Your goal -> Copy every one of the items below word for word, leaving the pictures out of your copy.
### Material for this exercise ###
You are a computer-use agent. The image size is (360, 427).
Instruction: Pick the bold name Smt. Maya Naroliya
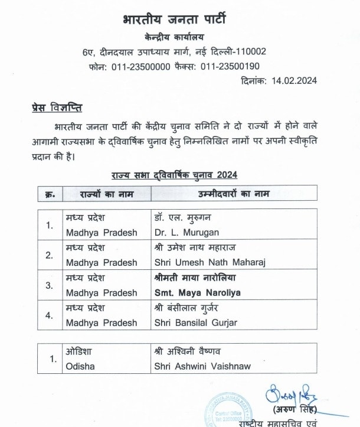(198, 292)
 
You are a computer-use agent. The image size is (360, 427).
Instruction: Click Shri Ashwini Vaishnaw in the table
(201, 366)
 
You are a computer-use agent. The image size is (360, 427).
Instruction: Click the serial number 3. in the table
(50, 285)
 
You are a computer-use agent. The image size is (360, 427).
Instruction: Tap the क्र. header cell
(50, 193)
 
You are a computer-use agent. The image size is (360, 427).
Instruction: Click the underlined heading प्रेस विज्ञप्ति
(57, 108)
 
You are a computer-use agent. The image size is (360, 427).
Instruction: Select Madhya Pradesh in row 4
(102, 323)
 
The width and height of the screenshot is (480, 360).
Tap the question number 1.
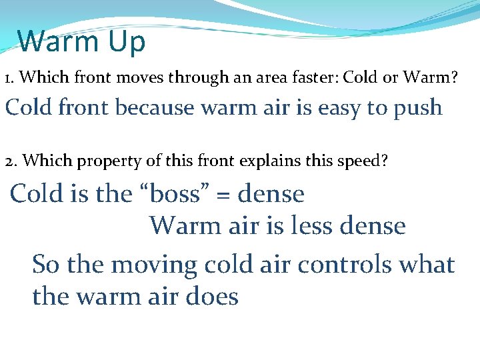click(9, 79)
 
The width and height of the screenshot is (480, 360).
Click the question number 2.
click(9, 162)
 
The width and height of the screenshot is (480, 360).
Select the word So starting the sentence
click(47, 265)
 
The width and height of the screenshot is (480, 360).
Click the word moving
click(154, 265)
###
Response to this exercise ->
You are a computer-use agent. The image size is (360, 427).
Instruction: Pick the bold name Smt. Maya Naroliya
(198, 292)
 
You are a computer-use agent. The image size is (360, 427).
Instruction: Click Shri Ashwini Vaishnaw in the table
(201, 366)
 
You are a computer-use agent. The image size is (360, 427).
Instruction: Click the serial number 3. in the table
(50, 285)
 
You are a computer-use agent. The image size is (360, 427).
Instruction: Tap the क्र. header cell
(50, 193)
 
You are a computer-use agent. The image size is (360, 427).
Instruction: Click the underlined heading प्रेस विज्ञप्ति
(57, 108)
 
You are a computer-use agent. The image size is (360, 427).
Instruction: Select Madhya Pradesh in row 4
(102, 323)
 
The width and height of the screenshot is (480, 360).
Tap the question number 1.
click(9, 79)
 
The width and height of the screenshot is (480, 360).
Click the question number 2.
click(9, 162)
 
The width and height of the screenshot is (480, 360).
Select the word So starting the sentence
click(47, 265)
 
The width and height of the screenshot is (480, 360).
Click the word moving
click(154, 265)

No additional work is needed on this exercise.